Source excerpt
══════════

The action against the Chinese Communist Forces by the 1st Battalion The Gloucestershire Regiment and C Troop, 170th Independent Mortar Battery, Royal Artillery during the Battle of the Imjin River, 22nd-25th April 1951.

 

Many British Army units served in the Korean War, and fought many important actions.  This is the story of one of those actions, that of the 1st Battalion The Gloucestershire Regiment at Solma-Ri.

 

During the spring of 1951 three Divisions of the 63rd Chinese Communist Army chose an historic invasion route along which to mount an attack on Seoul.  Astride their route of advance lay this valley, where the 29th Brigade had prepared its position overlooking the Imjin River.

 

The 1st Battalion of the Gloucestershire Regiment was supported by C Troop 170th Independent Mortar Battery, Royal Artillery now called the Imjin battery.  The remainder of the Brigade, the Northumberland Fusiliers, The Royal Ulster Rifles and the Belgian Capital Battalion was deployed to the east of the Gloucestershire Regiment.  Centurion tanks of the 8th Kings Royal Irish Hussars, 25 pounder guns of 45th Field Regiment, and 55 Squadron Royal Engineers provided the Brigade with its close support.  The Brigade frontage of about 12,000m contained gaping holes through which the enemy were subsequently to infiltrate in their thousands.

 

It was a warm day, with a touch of spring in the air when, on 22 April 1951, the Battle of the Imjin began.  Throughout the first night the Battalion held its positions against seemingly overwhelming odds of ten to one.  During the next two days, in the course of bitter fighting, it was forced to withdraw from the forward positions onto the hills overlooking Solma-Ri (The site of the Gloucestershire Regiment Memorial).

══════════

Information supplied

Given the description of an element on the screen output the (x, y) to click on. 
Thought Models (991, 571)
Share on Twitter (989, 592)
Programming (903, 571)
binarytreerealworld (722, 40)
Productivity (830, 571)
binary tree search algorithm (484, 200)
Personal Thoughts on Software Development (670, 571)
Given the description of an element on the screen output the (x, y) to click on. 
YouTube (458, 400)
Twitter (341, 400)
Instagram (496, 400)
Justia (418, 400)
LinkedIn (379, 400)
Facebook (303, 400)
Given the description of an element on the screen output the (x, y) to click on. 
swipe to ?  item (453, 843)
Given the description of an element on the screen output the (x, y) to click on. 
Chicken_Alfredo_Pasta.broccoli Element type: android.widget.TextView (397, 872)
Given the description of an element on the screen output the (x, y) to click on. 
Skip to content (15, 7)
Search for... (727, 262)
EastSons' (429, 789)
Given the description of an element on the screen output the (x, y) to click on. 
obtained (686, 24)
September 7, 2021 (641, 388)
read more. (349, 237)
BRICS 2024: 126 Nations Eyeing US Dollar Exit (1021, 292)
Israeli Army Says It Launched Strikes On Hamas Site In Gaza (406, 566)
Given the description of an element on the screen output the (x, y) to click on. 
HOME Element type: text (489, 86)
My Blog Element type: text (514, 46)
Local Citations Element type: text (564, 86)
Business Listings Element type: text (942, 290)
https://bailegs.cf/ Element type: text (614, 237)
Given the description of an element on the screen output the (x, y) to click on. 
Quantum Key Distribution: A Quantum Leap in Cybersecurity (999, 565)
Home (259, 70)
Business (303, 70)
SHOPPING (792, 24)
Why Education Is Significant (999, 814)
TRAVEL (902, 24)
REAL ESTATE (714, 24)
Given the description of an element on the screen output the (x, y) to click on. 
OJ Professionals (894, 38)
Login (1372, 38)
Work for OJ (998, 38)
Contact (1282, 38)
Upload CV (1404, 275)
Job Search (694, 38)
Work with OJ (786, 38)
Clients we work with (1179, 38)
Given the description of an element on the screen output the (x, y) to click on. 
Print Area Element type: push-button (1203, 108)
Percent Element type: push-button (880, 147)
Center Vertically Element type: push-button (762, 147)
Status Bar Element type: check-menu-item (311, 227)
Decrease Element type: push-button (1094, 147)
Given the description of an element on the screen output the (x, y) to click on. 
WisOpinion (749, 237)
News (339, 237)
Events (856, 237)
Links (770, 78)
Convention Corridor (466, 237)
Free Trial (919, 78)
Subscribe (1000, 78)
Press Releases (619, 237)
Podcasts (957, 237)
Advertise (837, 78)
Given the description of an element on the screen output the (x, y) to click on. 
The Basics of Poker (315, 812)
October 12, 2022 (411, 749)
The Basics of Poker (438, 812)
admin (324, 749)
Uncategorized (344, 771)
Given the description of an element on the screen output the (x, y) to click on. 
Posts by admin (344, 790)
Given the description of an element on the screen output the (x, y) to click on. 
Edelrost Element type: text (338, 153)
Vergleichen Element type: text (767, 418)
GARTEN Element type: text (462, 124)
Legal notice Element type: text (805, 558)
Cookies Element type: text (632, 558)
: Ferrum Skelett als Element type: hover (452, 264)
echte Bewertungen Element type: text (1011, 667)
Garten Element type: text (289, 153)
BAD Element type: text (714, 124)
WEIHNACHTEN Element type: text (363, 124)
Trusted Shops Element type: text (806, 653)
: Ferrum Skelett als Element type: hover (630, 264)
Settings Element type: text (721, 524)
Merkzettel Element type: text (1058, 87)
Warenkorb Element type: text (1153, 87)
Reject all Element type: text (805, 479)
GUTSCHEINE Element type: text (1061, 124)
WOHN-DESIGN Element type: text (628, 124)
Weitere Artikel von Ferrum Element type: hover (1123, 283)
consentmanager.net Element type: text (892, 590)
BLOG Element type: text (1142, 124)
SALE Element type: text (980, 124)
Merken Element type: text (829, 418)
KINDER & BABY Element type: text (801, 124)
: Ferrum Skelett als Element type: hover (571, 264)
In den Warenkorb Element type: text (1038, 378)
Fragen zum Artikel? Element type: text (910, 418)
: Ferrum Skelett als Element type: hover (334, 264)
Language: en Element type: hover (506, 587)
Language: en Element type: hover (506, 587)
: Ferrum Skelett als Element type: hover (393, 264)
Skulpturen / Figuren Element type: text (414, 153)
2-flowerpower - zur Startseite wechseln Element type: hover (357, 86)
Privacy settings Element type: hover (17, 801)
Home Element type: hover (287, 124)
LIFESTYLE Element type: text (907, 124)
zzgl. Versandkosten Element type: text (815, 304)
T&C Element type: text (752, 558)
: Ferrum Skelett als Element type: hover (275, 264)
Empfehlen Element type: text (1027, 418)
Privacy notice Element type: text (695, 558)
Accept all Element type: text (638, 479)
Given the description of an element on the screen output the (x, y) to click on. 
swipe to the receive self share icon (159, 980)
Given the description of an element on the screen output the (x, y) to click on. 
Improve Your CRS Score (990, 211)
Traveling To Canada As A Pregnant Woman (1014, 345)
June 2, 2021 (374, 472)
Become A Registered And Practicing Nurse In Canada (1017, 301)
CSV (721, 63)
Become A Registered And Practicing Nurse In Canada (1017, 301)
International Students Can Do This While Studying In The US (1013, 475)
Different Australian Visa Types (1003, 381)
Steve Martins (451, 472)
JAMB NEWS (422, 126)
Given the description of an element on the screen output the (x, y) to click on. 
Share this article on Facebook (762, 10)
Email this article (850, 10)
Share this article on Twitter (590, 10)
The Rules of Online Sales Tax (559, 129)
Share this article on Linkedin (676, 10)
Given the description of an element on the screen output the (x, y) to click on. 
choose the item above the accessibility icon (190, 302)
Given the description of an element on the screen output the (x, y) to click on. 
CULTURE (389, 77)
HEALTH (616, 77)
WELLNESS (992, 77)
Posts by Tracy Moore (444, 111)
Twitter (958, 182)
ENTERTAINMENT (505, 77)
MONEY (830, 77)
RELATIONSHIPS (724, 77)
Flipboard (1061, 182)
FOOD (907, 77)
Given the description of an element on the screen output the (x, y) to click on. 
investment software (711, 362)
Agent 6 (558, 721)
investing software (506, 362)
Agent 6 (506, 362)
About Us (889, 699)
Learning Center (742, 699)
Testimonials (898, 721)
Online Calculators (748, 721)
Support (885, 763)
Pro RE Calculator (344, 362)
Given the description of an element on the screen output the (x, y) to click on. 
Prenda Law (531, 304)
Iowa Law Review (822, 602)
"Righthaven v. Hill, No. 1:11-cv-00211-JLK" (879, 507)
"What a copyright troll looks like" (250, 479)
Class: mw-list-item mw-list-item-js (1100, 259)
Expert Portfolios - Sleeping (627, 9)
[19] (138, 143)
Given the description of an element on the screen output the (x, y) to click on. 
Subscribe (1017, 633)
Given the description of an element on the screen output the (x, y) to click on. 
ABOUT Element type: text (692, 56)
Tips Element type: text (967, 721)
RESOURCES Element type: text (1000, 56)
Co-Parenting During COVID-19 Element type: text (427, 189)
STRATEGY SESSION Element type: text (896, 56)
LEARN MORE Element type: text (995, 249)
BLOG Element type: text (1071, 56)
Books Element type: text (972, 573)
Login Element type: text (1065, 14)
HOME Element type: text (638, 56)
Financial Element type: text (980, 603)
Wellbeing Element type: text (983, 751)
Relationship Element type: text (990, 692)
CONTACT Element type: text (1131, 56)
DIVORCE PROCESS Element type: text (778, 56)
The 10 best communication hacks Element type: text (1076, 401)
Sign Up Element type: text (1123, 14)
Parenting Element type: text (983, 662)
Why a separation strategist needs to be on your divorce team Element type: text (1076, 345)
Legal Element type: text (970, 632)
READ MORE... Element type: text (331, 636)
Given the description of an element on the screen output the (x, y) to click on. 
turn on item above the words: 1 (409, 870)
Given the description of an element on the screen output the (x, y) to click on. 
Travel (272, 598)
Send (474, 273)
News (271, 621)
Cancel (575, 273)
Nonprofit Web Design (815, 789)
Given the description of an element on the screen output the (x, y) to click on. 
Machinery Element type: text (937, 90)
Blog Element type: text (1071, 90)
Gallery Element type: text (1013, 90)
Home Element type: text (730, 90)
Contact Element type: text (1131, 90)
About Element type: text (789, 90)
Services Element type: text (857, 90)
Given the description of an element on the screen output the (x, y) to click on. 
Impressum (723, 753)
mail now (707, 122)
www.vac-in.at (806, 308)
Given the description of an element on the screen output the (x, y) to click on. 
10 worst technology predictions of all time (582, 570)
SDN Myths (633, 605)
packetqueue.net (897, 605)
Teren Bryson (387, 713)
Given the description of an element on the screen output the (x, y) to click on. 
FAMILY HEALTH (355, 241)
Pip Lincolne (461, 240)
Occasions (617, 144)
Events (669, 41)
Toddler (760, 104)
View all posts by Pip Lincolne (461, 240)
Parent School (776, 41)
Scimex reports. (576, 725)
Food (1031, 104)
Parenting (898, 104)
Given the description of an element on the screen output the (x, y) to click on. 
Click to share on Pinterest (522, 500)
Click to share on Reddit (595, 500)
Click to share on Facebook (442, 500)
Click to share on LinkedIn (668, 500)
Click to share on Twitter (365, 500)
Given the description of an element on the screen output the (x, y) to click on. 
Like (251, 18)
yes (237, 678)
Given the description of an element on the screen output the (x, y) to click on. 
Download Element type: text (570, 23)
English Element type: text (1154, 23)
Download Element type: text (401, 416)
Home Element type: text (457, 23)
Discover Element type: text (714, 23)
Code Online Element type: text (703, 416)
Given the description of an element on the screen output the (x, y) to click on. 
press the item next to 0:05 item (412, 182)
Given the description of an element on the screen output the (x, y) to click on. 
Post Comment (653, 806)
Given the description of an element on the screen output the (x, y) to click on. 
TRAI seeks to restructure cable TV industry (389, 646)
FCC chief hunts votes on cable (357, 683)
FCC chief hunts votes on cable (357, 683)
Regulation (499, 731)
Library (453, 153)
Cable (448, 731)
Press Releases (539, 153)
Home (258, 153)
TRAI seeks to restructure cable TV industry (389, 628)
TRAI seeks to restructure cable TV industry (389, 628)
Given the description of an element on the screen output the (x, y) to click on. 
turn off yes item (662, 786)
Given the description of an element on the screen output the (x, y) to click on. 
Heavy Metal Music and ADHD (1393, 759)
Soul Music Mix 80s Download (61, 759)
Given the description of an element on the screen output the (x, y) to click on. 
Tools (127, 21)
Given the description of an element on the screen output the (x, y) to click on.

══════════

Job A
From the Imjin River battle account, list the units named as giving the Brigade its close support.
Job B
Output the part of the Imjin River battle account starting with "The 1st Battalion of" and going on through "in their thousands.".
Job C
Go on with the Imjin River battle account from the point where it stops.
The listing above is separate from the Imjin River battle account.

Task response A
- Centurion tanks of the 8th Kings Royal Irish Hussars
- 25 pounder guns of 45th Field Regiment
- 55 Squadron Royal Engineers

Task response B
The 1st Battalion of the Gloucestershire Regiment was supported by C Troop 170th Independent Mortar Battery, Royal Artillery now called the Imjin battery.  The remainder of the Brigade, the Northumberland Fusiliers, The Royal Ulster Rifles and the Belgian Capital Battalion was deployed to the east of the Gloucestershire Regiment.  Centurion tanks of the 8th Kings Royal Irish Hussars, 25 pounder guns of 45th Field Regiment, and 55 Squadron Royal Engineers provided the Brigade with its close support.  The Brigade frontage of about 12,000m contained gaping holes through which the enemy were subsequently to infiltrate in their thousands.

Task response C
By the evening of the 24th April, the exhausted survivors, occupying a small position on the hill-top, were completely surrounded.  Ammunition was low and all attempts to relieve them had failed.  That night, they held the hill against further repeated attacks.  Finally on the morning of the 25th April, they made their last stand before attempting to break out through the encircling Chinese.  Lacking ammunition most were captured in the Chinese dominated countryside.

 

At the roll call after the battle the “Glorious Glosters”, as they became known, could only muster 67 Officers and men.  There were 59 dead and 526, of whom 180 were wounded, had fallen into enemy hands.  Of these 34 died in captivity.  Though minor in scale the battle’s ferocity caught the imagination of the world.  In this action the Glorious Glosters were awarded two Victoria Crosses.  The valour of these two men epitomized the selfless sacrifice of all those who were killed, captured, or wounded during this brief, but bloody, encounter.

 

Their action delayed for three days the advance of the Chinese, providing time for the united nations Forces to re-group and block the Chinese advance on Seoul.

 

During the Korean War (1950~1953) British casualties were 1,078 killed and 2,674 wounded.